New Media Site Ozy Partners With NPR

Six-month-old new media site Ozy is jumpstarting its distribution and has struck a partnership with U.S. nonprofit radio network NPR.

The alliance, officially announced on Tuesday, broadens ties between the two news organizations since NPR's popular program "All Things Considered" has been producing weekend segments featuring Ozy's stories.

No money is changing hands. Ozy plans to capitalize on NPR's reach online with its more than 20 million monthly unique visitors - more than four times Ozy's online audience - to help more people see its content on NPR's home page.

Additionally, NPR will promote Ozy's articles through its Facebook page, which has nearly 4 million fans.

"We are doing this because we think our audience and Ozy's audience ought to know each other," said Scott Montgomery, head of digital news at NPR.

NPR has other media partnerships with Global Post and Kaiser Health.

"We looked at folks like NPR and a handful of others representing high quality journalism," said Carlos Watson, the co-founder of Ozy. "Our hope is to partner with people like that to take premium journalism to the next level."

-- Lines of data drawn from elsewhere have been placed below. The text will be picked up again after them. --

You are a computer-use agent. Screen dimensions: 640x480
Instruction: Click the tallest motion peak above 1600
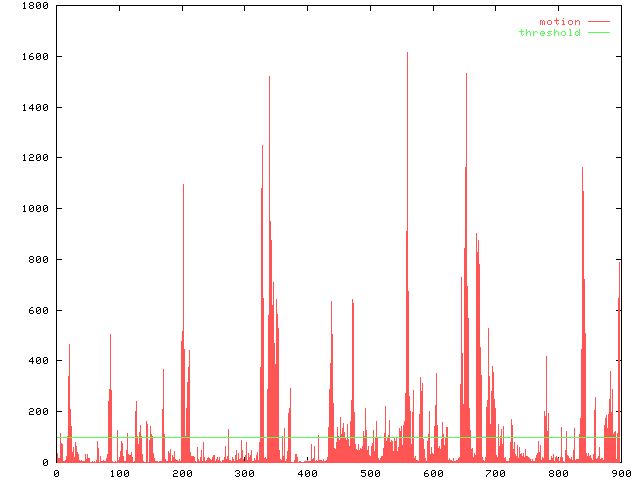point(407,54)
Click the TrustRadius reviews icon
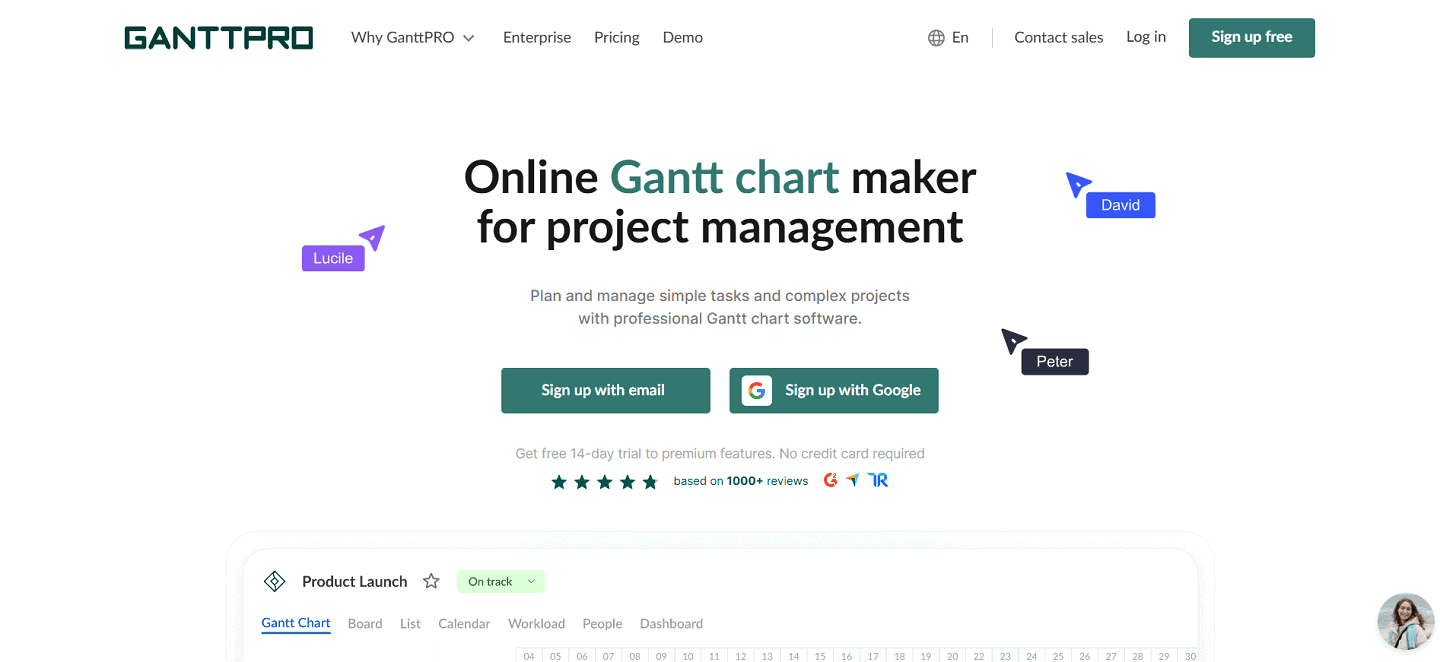Viewport: 1440px width, 662px height. point(878,480)
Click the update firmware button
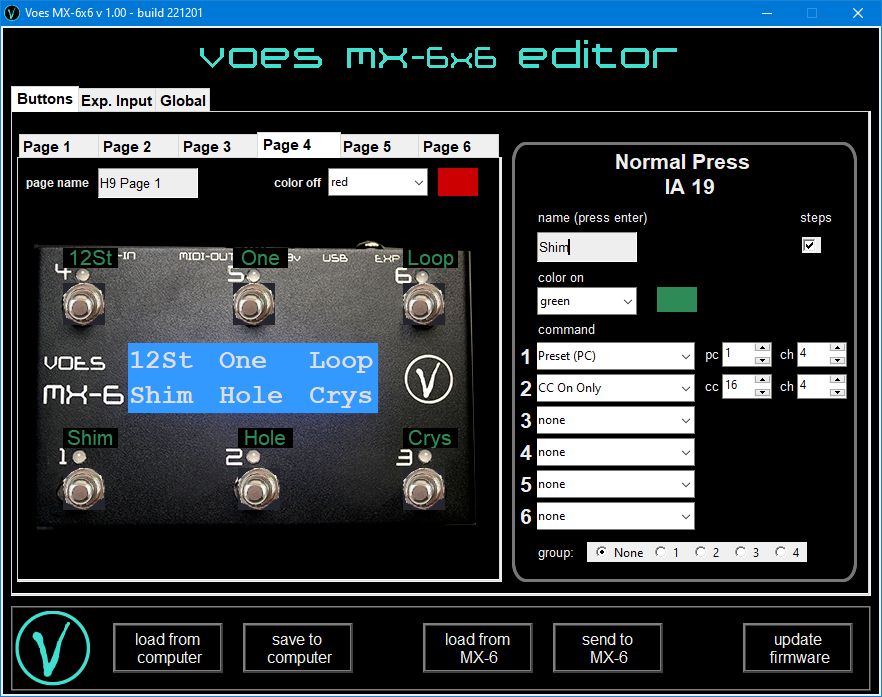The height and width of the screenshot is (697, 882). 798,648
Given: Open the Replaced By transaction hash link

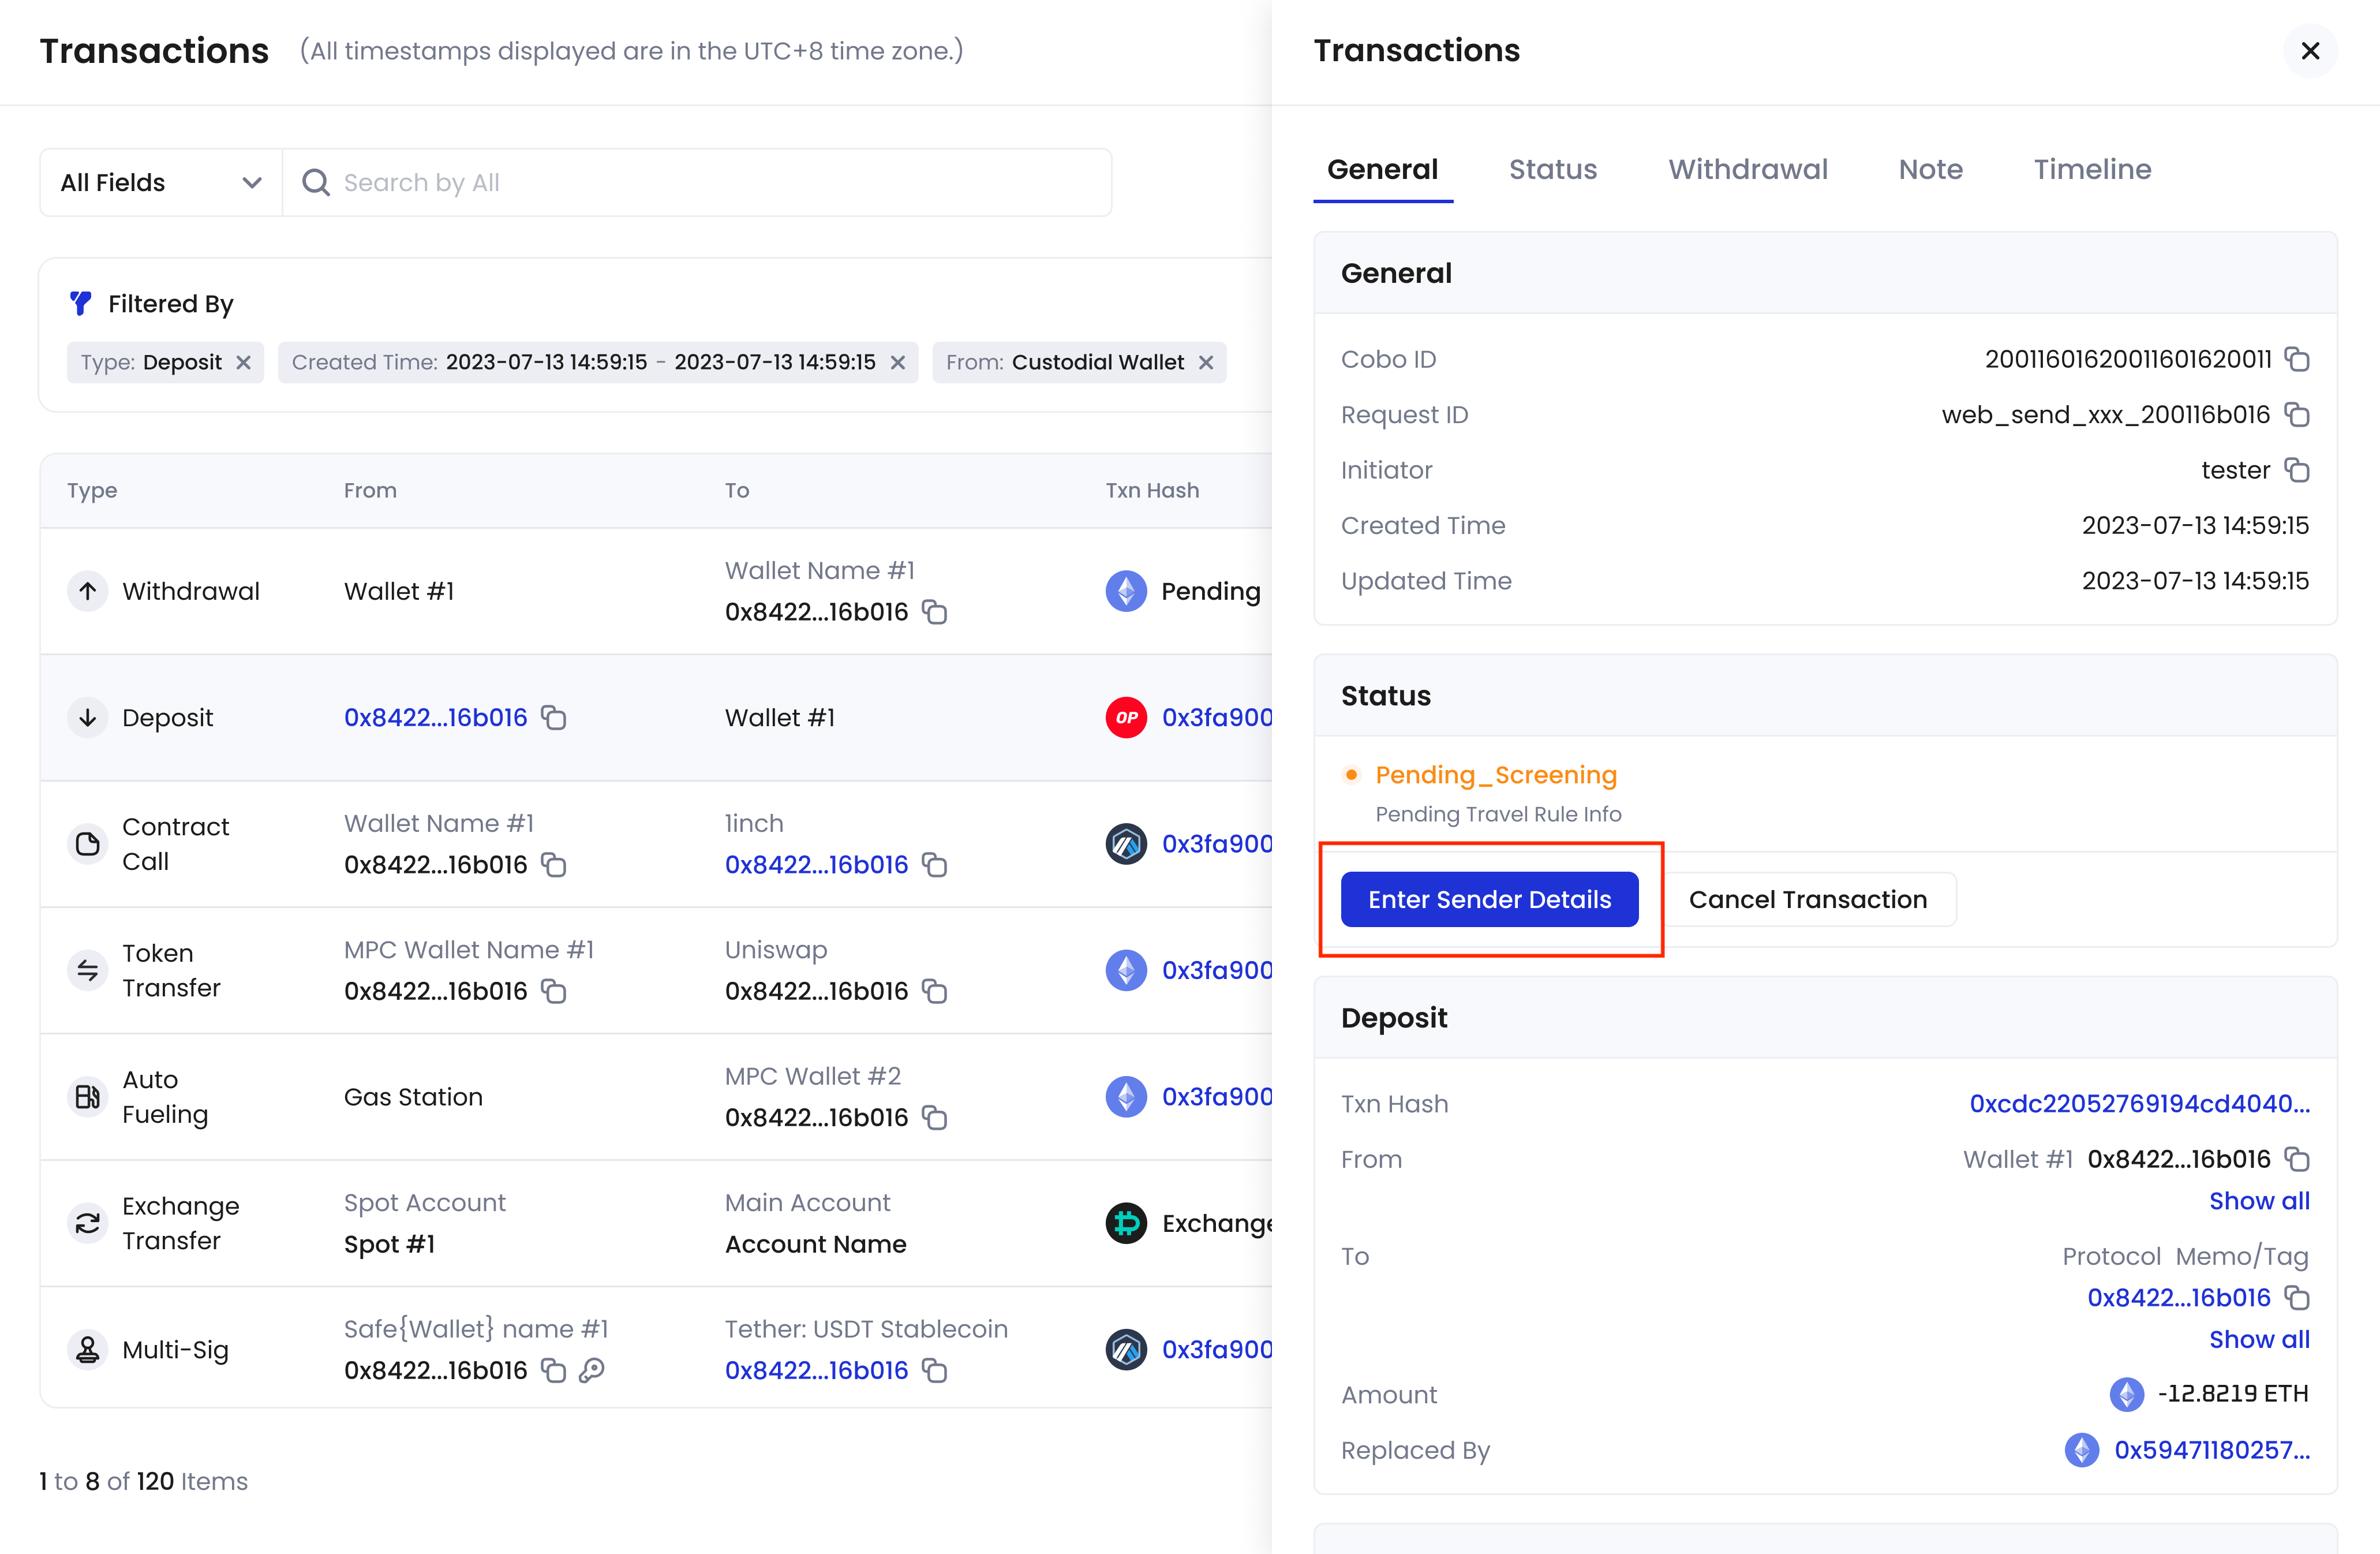Looking at the screenshot, I should pos(2211,1450).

The site, which has a dozen full-time global editorial staff and a network of contributors, recently hired Steven Butler, a former foreign editor for Knight Ridder Newspapers, as a senior editor, and Dwayne Shaw, who joined as creative director from Entertainment Weekly.

Backed by Laurene Powell Jobs, the widow of Apple co-founder Steve Jobs, angel investor Ron Conway, German media company Axel Springer and others, Ozy has joined a crowded field. A spate of media startups like Vox, BuzzFeed, Upworthy, First Look Media and longer established organizations like the New York Times, The Washington Post and CNN are all fighting for reader attention.

"I do think Ozy has one thing in its favor that most of those players don't," said Louise Rogers, an investor and board member. "It's not a generalist site. It's much more editorially focused."

Watson, who is a former MSNBC anchor and co-founded the site with former Goldman Sachs associate Samir Rao, maintains that there is room enough for Ozy. Named after Shelley's poem "Ozymandias" the goal is to tell reader what is going to happen next covering topics such as science, technology, politics and culture.

"We are singularly focused on building a product," Watson said citing the popular cable shows "Mad Men" and "Breaking Bad." "In both of those cases, they focused on a really terrific product, then spent a bunch of time growing their audience, and ultimately monetized it."